**** TEXT EXCERPT

REMIND ME HOW YOU CAME INTO WRITING AGAIN? I was in theater at the time, and theater gigs never line up nicely unless you're Judi Dench or something, which I never was. So, I had a few weeks off between jobs, and I had the good fortune to get on an archeological dig outside Dublin. I found myself thinking that the woods we were next to would be a nice place for kids to play, and then, instead of stopping there like a normal person would, I wondered, "What would happen if three kids went in and only one came out?" That of course, became the premise for [first novel] In the Woods.

DID YOU SET OUT TO WRITE A CRIME? I actually didn't realize I was writing crime until my Irish editor gently pointed it out to me. I thought I was just writing literary fiction with a mystery framework. I'm not big into the distinction or the boundaries, you know, the either-or. It's been really breaking down actually, over the last 10 or 20 years, this idea that it's crime, or it's a good book. There have always been brilliant books that happened to center around a crime or a mystery. I always loved reading crime fiction, but I never realized that's where I was headed.

THE TRADITIONAL DETECTIVE BOOK FORMAT NEVER SEEMS TO BE PRESENT IN YOUR BOOKS, WHICH IS WHY I FEEL LIKE THEY HAVE THAT WIDER RANGE TO THEM. Yeah, I'm so glad that comes across, because I do think that's what I wanted from them. I've always been fascinated with mysteries, ever since I was little kid, so I think if I was going to write, it was always going to end up being a mystery. The best books about mysteries aren't just about the concrete mystery, though. I think all of us are intrigues by mystery, but especially-if this doesn't sound too wanky-by the mystery of the human heart.  So the best stories are the ones that take that into consideration, as well as the actual who-killed-whom. Those are the ones I've always loved, and they are the ones that straddle that borderline between "just a good book" and just a "good mystery book." That's what I'm keeping my fingers crossed and hoping I get to.

SINCE PEOPLE TEND TO LUMP YOU IN AS A CRIME WRITER, DO YOU SEE YOURSELF AS A PART OF THAT PD JAMES/AGATHA CHRISTIE CRIME NOVELIST PANTHEON? As a part of it? Definitely not. My acting teacher in drama school always said that it takes ten years to make an actor. He'd always say, "You're not done here. It takes another eight years of training out in the big bad world before you're actually an actor." I think I'm still in my training period here.

HELL OF A TRAINING PERIOD! I do feel enormously lucky in how these have gone, but I'm very much still learning. If I went back to rewrite In the Woods, I know there would be things where I would smack my forehead and say "I cannot believe I missed that!" This much I do think: I do think I've learned. I don't think I'm on the first step of the ladder anymore, I think I'm on the second, but there's a while yet before I've earned my stripes to say I'm a proper writer and I know what I'm doing. I don't know what I'm doing.

********
**** PROVIDED DATA

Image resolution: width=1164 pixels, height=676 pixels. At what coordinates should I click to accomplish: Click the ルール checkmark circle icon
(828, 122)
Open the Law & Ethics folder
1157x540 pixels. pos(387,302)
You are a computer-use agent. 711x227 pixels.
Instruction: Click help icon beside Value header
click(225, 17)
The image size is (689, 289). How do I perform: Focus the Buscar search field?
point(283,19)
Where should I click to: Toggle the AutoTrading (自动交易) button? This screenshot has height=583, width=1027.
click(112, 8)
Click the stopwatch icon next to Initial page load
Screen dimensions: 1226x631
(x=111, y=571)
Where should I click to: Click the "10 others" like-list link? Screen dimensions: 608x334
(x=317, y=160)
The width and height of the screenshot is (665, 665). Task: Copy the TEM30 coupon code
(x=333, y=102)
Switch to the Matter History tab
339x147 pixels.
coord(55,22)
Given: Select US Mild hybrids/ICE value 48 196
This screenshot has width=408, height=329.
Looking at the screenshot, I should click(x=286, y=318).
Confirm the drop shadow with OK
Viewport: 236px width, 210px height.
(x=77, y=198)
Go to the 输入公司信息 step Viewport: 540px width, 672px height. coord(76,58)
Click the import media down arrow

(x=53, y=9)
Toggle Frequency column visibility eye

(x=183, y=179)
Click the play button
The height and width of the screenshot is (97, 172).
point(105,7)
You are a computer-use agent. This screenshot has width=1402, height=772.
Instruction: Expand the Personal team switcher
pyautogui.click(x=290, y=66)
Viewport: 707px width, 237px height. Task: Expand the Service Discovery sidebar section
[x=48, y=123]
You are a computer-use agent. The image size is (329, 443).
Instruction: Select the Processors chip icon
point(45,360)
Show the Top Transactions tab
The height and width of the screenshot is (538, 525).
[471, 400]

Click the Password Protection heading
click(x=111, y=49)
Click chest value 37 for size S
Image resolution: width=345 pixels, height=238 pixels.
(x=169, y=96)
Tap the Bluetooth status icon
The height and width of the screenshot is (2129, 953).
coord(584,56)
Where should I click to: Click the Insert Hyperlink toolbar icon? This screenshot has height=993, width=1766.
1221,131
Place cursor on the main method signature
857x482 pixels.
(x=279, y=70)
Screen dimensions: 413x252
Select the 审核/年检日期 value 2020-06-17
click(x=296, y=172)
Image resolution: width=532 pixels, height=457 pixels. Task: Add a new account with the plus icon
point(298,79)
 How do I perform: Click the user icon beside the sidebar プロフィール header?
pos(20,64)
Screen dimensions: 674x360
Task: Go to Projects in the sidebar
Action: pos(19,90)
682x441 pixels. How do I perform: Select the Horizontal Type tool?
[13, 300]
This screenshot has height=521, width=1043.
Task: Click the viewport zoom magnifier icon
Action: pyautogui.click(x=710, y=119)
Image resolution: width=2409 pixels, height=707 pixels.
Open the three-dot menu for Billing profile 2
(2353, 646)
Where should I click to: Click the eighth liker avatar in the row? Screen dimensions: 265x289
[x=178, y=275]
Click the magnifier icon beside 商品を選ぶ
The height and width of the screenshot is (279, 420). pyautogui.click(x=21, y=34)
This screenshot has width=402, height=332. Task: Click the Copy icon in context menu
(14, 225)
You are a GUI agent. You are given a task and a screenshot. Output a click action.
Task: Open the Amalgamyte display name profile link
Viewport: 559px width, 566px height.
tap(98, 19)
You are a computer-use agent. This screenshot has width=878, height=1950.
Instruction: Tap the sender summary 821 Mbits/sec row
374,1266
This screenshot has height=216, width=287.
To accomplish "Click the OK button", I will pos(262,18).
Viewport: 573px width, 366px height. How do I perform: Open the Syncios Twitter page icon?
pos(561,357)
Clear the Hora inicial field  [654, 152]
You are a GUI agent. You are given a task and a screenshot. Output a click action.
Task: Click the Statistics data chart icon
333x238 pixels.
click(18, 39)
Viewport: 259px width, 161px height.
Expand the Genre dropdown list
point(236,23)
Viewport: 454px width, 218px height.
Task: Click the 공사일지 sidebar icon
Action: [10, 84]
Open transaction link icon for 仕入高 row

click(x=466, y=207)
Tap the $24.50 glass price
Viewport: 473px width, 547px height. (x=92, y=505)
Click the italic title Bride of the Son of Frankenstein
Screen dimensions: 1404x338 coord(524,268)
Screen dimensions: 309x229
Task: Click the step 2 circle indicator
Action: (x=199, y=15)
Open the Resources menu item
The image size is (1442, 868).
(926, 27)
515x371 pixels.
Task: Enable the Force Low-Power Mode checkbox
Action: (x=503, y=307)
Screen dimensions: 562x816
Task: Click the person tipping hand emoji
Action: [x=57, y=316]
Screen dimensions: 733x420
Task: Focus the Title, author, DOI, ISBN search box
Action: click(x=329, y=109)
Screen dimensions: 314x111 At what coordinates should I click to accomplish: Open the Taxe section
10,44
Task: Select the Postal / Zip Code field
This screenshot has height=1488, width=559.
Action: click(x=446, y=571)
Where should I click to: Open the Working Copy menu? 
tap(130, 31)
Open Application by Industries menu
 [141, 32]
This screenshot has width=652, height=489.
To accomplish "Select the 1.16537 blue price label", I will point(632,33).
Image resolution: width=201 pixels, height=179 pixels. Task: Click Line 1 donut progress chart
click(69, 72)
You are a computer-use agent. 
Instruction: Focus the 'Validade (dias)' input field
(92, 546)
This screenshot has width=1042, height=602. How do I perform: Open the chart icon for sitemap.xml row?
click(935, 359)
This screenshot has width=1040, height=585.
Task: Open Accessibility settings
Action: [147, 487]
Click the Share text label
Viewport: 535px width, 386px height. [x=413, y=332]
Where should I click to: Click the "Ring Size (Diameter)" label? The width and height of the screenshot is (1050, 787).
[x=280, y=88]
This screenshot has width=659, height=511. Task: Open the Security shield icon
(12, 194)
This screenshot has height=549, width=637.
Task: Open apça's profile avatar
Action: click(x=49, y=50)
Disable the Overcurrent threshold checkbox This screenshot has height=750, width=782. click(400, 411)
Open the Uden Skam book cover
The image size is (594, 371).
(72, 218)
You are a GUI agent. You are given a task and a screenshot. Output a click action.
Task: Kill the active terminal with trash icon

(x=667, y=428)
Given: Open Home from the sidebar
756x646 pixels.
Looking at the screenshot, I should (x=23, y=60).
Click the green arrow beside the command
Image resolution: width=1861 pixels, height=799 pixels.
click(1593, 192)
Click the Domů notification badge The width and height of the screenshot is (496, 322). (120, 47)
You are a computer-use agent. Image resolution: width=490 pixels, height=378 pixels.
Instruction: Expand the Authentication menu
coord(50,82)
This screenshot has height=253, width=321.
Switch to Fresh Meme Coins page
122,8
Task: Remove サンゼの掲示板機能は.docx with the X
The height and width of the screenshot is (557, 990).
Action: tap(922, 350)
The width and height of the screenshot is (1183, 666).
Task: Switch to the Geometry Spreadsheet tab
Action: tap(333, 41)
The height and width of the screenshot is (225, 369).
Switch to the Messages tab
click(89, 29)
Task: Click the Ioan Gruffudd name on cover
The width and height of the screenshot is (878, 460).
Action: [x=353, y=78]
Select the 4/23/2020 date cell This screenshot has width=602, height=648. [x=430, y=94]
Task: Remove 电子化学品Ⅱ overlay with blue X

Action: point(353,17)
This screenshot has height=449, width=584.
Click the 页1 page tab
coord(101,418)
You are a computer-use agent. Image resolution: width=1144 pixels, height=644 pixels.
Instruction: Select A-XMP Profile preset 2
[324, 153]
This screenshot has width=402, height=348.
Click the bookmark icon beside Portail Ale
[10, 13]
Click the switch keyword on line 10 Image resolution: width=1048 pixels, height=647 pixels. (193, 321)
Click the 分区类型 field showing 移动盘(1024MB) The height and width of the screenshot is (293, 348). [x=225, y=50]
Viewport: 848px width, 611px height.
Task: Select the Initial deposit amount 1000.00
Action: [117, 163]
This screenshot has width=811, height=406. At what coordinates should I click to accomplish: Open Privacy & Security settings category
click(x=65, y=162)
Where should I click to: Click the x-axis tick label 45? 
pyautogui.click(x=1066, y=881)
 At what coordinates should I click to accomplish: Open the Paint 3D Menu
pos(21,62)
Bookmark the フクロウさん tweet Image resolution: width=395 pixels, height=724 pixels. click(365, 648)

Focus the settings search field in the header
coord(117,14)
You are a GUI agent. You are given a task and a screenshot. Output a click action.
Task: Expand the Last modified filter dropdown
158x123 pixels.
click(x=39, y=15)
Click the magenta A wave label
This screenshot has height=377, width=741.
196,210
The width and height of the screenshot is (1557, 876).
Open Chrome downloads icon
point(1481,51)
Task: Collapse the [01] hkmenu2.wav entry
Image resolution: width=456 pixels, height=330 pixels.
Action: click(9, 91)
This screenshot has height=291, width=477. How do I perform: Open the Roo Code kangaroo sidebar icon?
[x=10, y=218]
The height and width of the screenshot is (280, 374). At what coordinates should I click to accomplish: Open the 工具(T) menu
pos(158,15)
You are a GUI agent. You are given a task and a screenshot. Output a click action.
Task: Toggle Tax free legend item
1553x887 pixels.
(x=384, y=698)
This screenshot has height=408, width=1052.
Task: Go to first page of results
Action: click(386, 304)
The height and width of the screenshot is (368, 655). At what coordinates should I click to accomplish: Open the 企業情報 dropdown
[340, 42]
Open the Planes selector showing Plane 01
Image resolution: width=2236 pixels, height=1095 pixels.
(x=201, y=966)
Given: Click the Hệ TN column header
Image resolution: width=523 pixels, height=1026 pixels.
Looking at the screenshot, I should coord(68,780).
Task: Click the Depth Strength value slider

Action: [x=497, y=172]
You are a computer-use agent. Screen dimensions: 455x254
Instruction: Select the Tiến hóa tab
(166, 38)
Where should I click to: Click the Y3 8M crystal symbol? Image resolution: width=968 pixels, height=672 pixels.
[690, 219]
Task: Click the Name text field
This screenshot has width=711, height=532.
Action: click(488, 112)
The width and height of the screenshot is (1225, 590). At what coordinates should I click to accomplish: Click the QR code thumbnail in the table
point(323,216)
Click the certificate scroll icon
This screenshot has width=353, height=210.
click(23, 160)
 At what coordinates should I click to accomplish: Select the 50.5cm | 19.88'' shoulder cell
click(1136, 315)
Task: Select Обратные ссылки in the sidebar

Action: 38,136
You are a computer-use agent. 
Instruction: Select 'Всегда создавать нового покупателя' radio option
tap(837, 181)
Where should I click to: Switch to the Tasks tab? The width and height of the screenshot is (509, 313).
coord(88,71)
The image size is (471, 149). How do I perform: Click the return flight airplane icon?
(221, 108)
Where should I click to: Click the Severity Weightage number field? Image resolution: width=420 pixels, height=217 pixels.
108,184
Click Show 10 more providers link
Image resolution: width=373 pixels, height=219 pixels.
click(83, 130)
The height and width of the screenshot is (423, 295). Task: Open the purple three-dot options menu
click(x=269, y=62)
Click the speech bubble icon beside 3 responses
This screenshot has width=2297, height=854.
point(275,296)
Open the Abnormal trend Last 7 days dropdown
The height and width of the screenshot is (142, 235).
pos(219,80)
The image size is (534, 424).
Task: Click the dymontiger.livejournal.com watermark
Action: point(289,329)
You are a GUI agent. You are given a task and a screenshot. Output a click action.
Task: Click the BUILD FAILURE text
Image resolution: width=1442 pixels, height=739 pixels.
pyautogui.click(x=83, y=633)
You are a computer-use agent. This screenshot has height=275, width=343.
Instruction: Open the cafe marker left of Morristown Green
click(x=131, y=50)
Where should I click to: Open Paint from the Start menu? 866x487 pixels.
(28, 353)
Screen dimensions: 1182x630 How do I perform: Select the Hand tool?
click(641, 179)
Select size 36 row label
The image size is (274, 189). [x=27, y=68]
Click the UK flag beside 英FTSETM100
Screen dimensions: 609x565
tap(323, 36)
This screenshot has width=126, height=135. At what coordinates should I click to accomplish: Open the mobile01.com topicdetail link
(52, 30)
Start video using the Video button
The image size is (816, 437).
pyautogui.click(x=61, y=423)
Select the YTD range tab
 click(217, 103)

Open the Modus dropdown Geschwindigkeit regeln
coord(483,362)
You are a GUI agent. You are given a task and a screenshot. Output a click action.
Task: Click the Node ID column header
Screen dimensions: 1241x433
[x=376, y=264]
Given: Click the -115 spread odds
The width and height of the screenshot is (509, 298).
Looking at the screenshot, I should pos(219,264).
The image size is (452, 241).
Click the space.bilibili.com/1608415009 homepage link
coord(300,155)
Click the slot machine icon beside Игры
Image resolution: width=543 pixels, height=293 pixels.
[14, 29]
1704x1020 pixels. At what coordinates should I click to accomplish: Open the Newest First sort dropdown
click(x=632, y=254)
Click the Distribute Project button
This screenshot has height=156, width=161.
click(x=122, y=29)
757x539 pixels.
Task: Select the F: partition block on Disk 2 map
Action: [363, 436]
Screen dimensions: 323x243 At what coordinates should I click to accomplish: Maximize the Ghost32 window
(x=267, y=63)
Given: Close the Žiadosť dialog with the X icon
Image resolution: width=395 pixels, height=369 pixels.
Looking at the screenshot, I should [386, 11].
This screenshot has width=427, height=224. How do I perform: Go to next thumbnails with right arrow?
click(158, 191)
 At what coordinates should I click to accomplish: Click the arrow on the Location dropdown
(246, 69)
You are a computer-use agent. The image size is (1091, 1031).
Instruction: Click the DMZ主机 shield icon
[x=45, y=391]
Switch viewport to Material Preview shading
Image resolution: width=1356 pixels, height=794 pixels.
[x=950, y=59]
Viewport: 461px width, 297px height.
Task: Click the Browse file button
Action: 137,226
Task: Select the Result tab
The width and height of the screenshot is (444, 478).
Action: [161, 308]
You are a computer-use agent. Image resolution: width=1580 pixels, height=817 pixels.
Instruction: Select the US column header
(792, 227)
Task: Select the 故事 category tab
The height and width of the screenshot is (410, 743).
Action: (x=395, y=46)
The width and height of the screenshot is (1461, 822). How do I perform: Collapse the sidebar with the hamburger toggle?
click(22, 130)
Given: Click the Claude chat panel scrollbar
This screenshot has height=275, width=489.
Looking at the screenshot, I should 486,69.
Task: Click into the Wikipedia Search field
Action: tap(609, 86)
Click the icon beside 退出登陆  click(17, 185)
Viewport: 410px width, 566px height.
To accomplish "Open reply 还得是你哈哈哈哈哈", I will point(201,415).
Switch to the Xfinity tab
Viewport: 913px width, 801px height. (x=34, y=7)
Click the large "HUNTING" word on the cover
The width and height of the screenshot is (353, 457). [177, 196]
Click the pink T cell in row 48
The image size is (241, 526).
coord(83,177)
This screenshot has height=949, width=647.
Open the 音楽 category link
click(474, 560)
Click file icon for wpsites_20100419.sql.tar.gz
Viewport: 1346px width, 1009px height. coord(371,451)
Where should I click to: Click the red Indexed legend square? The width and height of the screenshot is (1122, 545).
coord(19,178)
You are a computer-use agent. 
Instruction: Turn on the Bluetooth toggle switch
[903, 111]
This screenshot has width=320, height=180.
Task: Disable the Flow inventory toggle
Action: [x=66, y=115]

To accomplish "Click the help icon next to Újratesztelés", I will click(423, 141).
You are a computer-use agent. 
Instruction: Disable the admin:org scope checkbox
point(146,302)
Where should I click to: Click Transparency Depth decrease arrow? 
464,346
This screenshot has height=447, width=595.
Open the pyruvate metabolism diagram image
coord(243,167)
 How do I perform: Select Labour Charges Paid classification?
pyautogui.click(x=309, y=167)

********

◆ THE PROBLEM: Copy word for word the part of the interview between "SINCE PEOPLE TEND" and "training period here.", inclusive. This listing comes from a different source than the interview.

◆ ANSWER TO THIS TASK:
SINCE PEOPLE TEND TO LUMP YOU IN AS A CRIME WRITER, DO YOU SEE YOURSELF AS A PART OF THAT PD JAMES/AGATHA CHRISTIE CRIME NOVELIST PANTHEON? As a part of it? Definitely not. My acting teacher in drama school always said that it takes ten years to make an actor. He'd always say, "You're not done here. It takes another eight years of training out in the big bad world before you're actually an actor." I think I'm still in my training period here.